Complementary Tools for MongoDB Stock analysis
When running MongoDB's price analysis, check to measure MongoDB's market volatility, profitability, liquidity, solvency, efficiency, growth potential, financial leverage, and other vital indicators. We have many different tools that can be utilized to determine how healthy MongoDB is operating at the current time. Most of MongoDB's value examination focuses on studying past and present price action to predict the probability of MongoDB's future price movements. You can analyze the entity against its peers and the financial market as a whole to determine factors that move MongoDB's price. Additionally, you may evaluate how the addition of MongoDB to your portfolios can decrease your overall portfolio volatility.

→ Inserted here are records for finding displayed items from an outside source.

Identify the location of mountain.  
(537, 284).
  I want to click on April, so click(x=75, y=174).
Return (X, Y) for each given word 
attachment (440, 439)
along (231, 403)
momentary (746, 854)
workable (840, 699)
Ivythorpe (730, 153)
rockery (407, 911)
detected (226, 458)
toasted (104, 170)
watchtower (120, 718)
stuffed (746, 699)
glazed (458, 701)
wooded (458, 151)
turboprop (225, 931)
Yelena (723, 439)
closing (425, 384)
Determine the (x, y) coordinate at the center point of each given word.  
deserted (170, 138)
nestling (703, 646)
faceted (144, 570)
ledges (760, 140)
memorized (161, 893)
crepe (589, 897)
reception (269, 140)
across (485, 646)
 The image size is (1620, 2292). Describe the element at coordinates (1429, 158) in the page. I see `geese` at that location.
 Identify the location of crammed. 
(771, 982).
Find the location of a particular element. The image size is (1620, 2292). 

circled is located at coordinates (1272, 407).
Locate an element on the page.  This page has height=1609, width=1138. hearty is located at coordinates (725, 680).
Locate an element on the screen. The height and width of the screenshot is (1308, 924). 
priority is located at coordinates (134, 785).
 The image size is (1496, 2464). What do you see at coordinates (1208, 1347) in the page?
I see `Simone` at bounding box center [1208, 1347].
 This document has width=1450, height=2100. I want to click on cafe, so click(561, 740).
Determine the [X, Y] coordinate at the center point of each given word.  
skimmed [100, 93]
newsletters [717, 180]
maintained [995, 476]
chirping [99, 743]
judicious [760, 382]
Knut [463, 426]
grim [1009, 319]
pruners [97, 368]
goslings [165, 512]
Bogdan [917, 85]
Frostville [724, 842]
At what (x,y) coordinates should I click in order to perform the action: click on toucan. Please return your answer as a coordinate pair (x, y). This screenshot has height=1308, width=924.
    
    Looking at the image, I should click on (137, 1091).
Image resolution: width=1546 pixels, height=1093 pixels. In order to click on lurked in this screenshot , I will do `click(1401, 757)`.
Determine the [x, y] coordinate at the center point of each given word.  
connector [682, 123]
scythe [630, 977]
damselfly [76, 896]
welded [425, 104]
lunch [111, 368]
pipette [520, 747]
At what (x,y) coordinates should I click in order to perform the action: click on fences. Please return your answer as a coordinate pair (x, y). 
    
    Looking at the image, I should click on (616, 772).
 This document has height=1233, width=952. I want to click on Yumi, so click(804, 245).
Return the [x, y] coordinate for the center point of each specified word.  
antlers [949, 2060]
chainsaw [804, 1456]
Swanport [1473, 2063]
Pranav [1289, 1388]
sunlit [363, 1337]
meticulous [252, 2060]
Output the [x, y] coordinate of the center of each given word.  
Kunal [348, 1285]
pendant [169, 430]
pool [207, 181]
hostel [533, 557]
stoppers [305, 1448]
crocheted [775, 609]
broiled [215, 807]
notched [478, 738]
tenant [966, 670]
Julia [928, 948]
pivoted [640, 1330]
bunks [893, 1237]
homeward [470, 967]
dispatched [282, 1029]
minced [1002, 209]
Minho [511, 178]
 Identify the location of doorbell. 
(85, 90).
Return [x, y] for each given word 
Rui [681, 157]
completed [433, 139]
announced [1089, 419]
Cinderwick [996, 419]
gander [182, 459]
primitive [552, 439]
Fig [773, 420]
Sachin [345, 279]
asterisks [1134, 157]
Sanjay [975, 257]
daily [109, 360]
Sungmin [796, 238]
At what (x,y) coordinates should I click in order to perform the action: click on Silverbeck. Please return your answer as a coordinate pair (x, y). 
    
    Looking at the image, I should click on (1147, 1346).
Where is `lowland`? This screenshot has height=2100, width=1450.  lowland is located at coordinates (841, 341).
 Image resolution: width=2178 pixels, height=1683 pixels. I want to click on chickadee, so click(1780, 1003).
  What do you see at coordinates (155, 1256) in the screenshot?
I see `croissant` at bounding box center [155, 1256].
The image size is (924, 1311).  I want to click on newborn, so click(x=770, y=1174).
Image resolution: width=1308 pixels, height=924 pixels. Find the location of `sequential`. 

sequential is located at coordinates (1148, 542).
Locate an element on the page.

Check upcoming earnings announcements updated hourly across public exchanges
Is MongoDB's industry expected to grow? Or is there an opportunity to expand the business' product line in the future? Factors like these will boost the valuation of MongoDB. If investors know MongoDB will grow in the future, the company's valuation will be higher. The financial industry is built on trying to define current growth potential and future valuation accurately. All the valuation information about MongoDB listed above have to be considered, but the key to understanding future value is determining which factors weigh more heavily than others.
Earnings Share
(3.27)
Revenue Per Share
21.279
Quarterly Revenue Growth
0.396
Return On Assets
(0.07)
Return On Equity
(0.31)
The market value of MongoDB is measured differently than its book value, which is the value of MongoDB that is recorded on the company's balance sheet. Investors also form their own opinion of MongoDB's value that differs from its market value or its book value, called intrinsic value, which is MongoDB's true underlying value. Investors use various methods to calculate intrinsic value and buy a stock when its market value falls below its intrinsic value. Because MongoDB's market value can be influenced by many factors that don't directly affect MongoDB's underlying business (such as a pandemic or basic market pessimism), market value can vary widely from intrinsic value.
Please note, there is a significant difference between MongoDB's value and its price as these two are different measures arrived at by different means. Investors typically determine if MongoDB is a good investment by looking at such factors as earnings, sales, fundamental and technical indicators, competition as well as analyst projections. However, MongoDB's price is the amount at which it trades on the open market and represents the number that a seller and buyer find agreeable to each party.